Covid-19 Daily Bulletin

15 March 2021

A series of daily updates for CHO members regarding relevant updates pertaining to Coronavirus from home and abroad.

Key Announcements:

  • A total of 4,619 new cases of coronavirus were recorded in the UK yesterday and 52 people died within 28 days of testing positive for the virus.
  • UK’s Medicines and Healthcare products Regulatory Agency says that the evidence “does not suggest” that the Oxford-AstraZeneca jab causes blood clots.
  • The Netherlands has temporarily halted its AstraZeneca vaccine programme until the 29 March. It joins Norway, Denmark and Ireland.
  • Japan is considering limiting spectators at the delayed Tokyo 2020 Summer Olympics to half of venue capacity because of coronavirus risks.
  • People with underlying conditions including cancer, diabetes and heart disease have been encouraged to come forward for a Covid-19 vaccine by leading UK health charities.
  • Four more cases of the Variant of Concern VOC-202101/02, also known as P.1, have been identified in England – 3 in South Gloucestershire and one in Bradford, West Yorkshire.

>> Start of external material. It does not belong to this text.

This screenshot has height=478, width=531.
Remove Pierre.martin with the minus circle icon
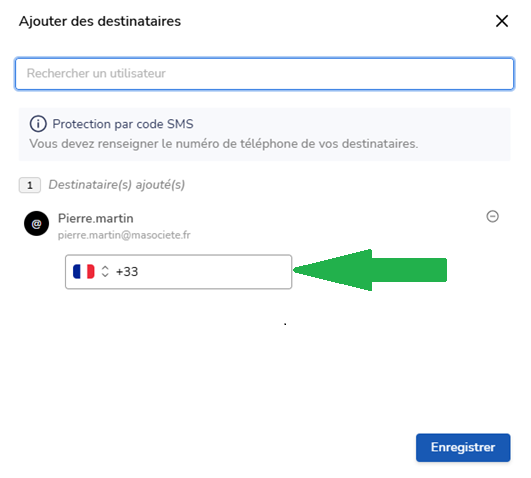(x=492, y=216)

  • Hairdressers and barbers in Wales are allowed to reopen for appointments only from today, as lockdown restrictions are eased.
  • Northern Ireland will still use the Oxford-AstraZeneca vaccine, despite the Republic of Ireland halting its programme.
  • More pupils are returning to school in Scotland in the latest phase of lockdown easing. Children in primaries four to seven are due to join their younger classmates.


  • Francesco Zambon, the WHO scientist who spoke out about Italy’s handling of Covid has resigned.
  • Singapore and Australia are discussing an air travel bubble with each other to eliminate the need for quarantine.
  • Italy will be placed under a nationwide lockdown for the Easter weekend, as the government battles to stem a fresh surge in coronavirus cases and hospitalisations.


  • Prof Sir Ian Diamond, head of the UK’s ONS, said he has “no doubt” that there will be a further wave of coronavirus infections in the autumn.